A última pesquisa Datafolha mostra um eleitorado de centro sem rosto definido, um problema prático para campanhas que apostam em desgastar a polarização entre Lula e Flávio Bolsonaro. No segmento que se define como centro — responsável por 17% do eleitorado — Lula aparece com 31% das intenções, seguido por Flávio, com 17%. Candidatos que tentam se colocar como alternativas ao embate PT-PL têm desempenho modesto: Ronaldo Caiado (PSD) e Romeu Zema (Novo) registram 7% cada um, enquanto Renan Santos (Missão) e Augusto Cury (Avante) aparecem com 5%.

O levantamento acende alerta para quem pensa o jogo eleitoral além da narrativa nacional: a fragmentação do centro reduz a capacidade dessas correntes de moldar um bloco decisivo. Em um eventual segundo turno entre Lula e Flávio, a situação fica ainda mais sensível — enquanto o percentual de nulos, brancos e indecisos no eleitorado total é de 10%, no grupo do centro sobe a 22%. Esse índice elevado indica não só volatilidade como a sensação de que não há identificação clara com candidatos que se propõem a representar um caminho intermediário.

Politicamente, o quadro tem efeitos imediatos.

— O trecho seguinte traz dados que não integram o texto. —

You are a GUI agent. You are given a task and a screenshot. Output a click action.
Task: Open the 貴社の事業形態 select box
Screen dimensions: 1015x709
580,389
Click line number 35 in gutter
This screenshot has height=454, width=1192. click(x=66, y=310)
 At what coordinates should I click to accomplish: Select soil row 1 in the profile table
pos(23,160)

Para o campo governista, a liderança de Lula no centro é positiva, mas insuficiente: 31% não garante folga e mantém a necessidade de negociação e ampliação de alianças. Para a oposição, o desafio é maior: Flávio Bolsonaro chega ao centro com uma marca reduzida, e os nomes que tentam ocupar esse espaço demonstram falta de penetração nacional — cenário que favorece a manutenção da polarização em vez da emergência de uma terceira via consolidada. A multiplicidade de opções dispersa votos e torna alianças prévias e mecanismos de transferência de voto centrais para qualquer estratégia viável.

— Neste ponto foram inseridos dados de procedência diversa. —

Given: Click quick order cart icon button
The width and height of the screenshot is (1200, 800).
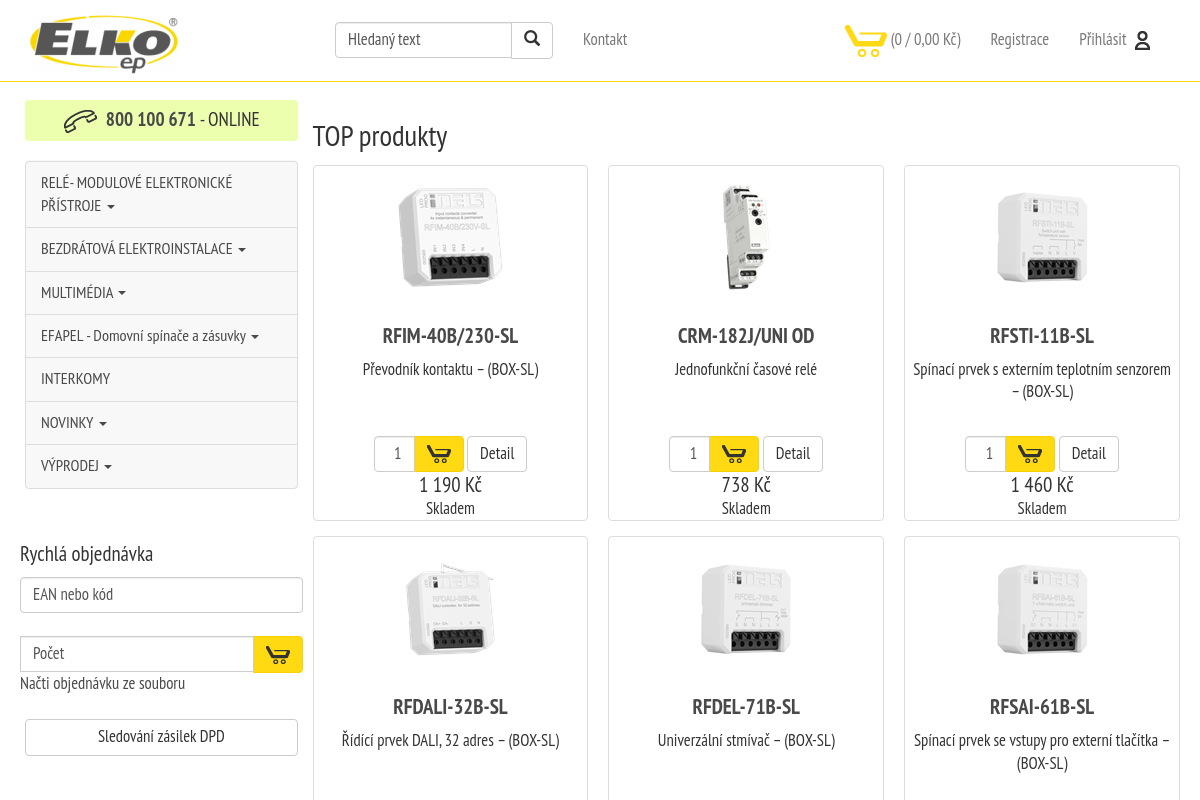Looking at the screenshot, I should tap(278, 654).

Em termos práticos, os números exigem mudança de postura das campanhas. Quem quer atrair o centro terá de combinar sintonia programática com capacidade de apresentar uma liderança crível e conectada a uma base maior. Mensagens genéricas de moderação não parecem suficientes para converter indecisos que, hoje, representam quase um quarto do segmento no exercício hipotético do segundo turno. A pesquisa é um retrato — não uma previsão definitiva —, mas já sinaliza que a disputa de 2026 pode continuar marcada pela polarização, a menos que surja com rapidez uma alternativa capaz de unificar fragmentos dispersos do eleitorado moderado.